Instructions to follow: Reproduce word for word the lines between those holding "Enable the Standard" and "This screenshot has width=759, height=636.", inclusive, and nothing else from the data below.

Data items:
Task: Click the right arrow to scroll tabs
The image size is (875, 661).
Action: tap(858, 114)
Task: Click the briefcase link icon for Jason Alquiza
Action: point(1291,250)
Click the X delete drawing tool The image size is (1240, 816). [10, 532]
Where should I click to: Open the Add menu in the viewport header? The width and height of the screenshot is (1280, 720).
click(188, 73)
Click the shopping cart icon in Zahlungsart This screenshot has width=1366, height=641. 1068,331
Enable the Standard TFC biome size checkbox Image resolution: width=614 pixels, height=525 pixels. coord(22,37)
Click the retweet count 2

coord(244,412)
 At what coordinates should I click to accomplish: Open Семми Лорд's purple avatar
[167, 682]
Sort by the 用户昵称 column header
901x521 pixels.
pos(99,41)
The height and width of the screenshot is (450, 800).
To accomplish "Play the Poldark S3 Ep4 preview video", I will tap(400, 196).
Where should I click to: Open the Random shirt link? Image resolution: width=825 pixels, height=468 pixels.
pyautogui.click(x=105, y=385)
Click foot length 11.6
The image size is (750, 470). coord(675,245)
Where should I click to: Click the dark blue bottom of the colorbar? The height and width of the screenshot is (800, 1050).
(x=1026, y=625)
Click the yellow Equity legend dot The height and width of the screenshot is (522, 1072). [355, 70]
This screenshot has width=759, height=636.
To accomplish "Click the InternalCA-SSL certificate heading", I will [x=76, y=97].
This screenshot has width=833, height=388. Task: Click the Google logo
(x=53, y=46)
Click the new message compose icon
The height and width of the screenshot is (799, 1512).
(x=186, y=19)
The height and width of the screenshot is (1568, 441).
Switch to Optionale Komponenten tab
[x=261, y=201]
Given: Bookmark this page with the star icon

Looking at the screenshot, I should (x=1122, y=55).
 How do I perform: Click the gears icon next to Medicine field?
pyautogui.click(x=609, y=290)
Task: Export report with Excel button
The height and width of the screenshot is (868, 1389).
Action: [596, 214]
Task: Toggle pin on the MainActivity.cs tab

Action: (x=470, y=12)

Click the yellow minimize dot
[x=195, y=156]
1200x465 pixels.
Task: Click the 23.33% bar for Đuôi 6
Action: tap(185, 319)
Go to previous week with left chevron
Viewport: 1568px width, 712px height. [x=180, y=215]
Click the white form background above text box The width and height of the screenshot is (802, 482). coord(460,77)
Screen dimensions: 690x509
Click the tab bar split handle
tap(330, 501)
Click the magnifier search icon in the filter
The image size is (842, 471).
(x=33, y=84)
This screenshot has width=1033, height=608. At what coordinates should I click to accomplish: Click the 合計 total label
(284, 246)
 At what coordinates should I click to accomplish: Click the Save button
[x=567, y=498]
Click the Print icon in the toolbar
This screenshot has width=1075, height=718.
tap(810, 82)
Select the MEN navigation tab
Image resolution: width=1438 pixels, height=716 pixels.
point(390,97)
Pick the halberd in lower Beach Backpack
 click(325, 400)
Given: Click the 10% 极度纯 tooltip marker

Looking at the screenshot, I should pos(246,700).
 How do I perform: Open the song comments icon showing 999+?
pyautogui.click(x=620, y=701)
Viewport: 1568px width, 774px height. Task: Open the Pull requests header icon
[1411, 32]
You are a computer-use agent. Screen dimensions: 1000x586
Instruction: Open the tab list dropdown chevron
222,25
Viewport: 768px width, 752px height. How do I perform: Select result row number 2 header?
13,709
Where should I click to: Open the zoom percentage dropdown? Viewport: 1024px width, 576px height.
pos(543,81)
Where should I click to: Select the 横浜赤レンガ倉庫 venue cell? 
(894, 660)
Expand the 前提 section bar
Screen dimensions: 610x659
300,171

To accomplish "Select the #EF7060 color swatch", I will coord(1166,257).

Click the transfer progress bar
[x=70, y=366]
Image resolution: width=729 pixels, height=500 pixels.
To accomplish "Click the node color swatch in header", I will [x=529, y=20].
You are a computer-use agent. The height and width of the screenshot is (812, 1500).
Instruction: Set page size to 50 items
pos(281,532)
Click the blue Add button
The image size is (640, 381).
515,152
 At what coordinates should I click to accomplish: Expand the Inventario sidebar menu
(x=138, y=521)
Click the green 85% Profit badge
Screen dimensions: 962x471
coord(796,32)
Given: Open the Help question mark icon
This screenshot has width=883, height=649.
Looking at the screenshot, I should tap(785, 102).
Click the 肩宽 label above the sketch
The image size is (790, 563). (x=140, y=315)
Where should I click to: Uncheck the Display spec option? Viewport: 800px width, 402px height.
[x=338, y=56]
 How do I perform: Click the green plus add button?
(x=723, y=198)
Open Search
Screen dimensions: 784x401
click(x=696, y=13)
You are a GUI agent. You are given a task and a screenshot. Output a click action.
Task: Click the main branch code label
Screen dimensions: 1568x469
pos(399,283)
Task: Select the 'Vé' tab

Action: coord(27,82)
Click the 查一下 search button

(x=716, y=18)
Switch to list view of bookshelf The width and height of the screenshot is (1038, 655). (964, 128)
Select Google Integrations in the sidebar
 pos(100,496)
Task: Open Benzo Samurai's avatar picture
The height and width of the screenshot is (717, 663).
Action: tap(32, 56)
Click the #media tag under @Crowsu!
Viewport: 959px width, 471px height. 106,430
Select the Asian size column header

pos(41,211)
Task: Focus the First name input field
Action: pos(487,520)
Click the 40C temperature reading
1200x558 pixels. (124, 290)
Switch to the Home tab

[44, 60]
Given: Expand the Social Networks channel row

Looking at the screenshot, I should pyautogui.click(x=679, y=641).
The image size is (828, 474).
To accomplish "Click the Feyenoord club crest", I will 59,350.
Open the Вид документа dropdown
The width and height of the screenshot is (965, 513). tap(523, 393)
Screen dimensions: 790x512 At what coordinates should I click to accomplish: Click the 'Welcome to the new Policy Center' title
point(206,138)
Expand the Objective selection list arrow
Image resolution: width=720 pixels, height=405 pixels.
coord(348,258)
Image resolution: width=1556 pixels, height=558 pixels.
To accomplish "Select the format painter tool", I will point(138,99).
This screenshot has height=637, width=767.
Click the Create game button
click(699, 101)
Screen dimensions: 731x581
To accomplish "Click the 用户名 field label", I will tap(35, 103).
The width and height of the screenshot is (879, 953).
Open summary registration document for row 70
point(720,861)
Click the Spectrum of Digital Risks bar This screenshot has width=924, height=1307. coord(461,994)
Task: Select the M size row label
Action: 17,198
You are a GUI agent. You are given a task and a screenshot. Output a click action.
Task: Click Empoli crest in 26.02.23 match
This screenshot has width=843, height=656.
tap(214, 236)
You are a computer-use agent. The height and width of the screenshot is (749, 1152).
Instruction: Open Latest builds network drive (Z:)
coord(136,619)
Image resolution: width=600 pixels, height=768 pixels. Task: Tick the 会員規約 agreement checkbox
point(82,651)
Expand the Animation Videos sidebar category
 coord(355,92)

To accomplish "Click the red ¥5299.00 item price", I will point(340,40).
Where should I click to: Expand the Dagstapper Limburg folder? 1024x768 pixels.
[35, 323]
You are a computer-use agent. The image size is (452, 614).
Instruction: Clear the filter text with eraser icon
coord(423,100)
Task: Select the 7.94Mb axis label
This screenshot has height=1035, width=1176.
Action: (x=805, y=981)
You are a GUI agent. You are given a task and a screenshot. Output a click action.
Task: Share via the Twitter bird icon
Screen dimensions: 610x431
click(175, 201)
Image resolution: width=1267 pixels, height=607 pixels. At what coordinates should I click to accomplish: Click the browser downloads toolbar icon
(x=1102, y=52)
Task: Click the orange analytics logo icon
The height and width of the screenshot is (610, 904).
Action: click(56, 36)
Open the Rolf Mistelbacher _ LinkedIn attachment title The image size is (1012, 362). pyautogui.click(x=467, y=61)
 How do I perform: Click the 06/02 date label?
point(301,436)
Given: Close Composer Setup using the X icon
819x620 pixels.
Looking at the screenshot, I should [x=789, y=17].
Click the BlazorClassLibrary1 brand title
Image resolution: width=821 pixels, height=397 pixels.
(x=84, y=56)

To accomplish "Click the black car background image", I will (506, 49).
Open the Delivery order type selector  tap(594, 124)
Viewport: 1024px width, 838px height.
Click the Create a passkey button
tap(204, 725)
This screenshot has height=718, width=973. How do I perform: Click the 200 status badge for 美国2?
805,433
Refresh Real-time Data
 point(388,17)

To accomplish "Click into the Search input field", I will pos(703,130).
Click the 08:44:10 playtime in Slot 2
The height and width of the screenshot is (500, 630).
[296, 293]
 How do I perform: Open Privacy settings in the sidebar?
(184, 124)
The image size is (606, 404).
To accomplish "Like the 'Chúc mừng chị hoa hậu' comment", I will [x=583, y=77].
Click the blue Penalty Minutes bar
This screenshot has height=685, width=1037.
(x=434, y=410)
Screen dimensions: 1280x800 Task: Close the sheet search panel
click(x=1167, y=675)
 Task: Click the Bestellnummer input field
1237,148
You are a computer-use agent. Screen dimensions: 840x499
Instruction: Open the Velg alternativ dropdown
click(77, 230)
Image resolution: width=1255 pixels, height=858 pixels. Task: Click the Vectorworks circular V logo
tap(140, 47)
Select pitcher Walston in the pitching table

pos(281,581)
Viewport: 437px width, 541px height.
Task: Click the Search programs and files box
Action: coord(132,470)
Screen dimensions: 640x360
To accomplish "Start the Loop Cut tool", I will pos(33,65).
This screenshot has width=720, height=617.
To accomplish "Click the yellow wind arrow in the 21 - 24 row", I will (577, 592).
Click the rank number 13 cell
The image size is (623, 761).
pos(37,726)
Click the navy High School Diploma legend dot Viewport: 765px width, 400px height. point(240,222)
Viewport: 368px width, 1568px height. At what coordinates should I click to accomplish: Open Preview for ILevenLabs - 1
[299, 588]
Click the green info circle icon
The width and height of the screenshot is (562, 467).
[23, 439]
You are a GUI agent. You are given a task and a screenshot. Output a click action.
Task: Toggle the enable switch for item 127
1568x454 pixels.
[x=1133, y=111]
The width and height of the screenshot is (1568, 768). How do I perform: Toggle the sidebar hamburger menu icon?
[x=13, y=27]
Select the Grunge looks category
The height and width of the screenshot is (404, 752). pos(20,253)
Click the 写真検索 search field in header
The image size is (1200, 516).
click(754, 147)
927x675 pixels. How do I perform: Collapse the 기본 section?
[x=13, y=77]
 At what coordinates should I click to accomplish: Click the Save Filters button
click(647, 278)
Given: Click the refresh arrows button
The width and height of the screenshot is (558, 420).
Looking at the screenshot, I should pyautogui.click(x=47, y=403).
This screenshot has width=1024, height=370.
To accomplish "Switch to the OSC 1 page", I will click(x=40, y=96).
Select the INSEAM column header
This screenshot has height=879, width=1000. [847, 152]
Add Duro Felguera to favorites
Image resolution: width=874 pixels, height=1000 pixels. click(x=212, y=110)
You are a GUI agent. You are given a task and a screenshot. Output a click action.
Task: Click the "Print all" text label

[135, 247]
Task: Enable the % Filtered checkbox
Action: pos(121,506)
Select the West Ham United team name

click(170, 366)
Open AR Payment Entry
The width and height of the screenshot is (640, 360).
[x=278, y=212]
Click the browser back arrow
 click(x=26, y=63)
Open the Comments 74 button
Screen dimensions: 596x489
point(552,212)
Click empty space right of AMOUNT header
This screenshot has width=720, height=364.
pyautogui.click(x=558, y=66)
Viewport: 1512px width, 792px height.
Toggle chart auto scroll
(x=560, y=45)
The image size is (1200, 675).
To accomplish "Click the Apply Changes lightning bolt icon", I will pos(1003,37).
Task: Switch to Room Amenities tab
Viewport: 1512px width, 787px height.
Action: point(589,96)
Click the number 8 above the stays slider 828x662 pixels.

Task response:
Enable the Standard TFC biome size checkbox Image resolution: width=614 pixels, height=525 pixels. coord(22,37)
Click the retweet count 2

coord(244,412)
 At what coordinates should I click to accomplish: Open Семми Лорд's purple avatar
[167, 682]
Sort by the 用户昵称 column header
901x521 pixels.
pos(99,41)
The height and width of the screenshot is (450, 800).
To accomplish "Play the Poldark S3 Ep4 preview video", I will tap(400, 196).
Where should I click to: Open the Random shirt link? Image resolution: width=825 pixels, height=468 pixels.
pyautogui.click(x=105, y=385)
Click foot length 11.6
The image size is (750, 470). coord(675,245)
Where should I click to: Click the dark blue bottom of the colorbar? The height and width of the screenshot is (800, 1050).
(x=1026, y=625)
Click the yellow Equity legend dot The height and width of the screenshot is (522, 1072). [355, 70]
This screenshot has width=759, height=636.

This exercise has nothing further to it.